Exercise requirements — Repeat every record exactly.

Raw data —

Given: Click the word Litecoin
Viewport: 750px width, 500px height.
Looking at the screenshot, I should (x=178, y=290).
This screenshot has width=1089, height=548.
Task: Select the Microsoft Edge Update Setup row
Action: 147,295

Answer —
Given: Click the word Litecoin
Viewport: 750px width, 500px height.
Looking at the screenshot, I should (x=178, y=290).
This screenshot has width=1089, height=548.
Task: Select the Microsoft Edge Update Setup row
Action: 147,295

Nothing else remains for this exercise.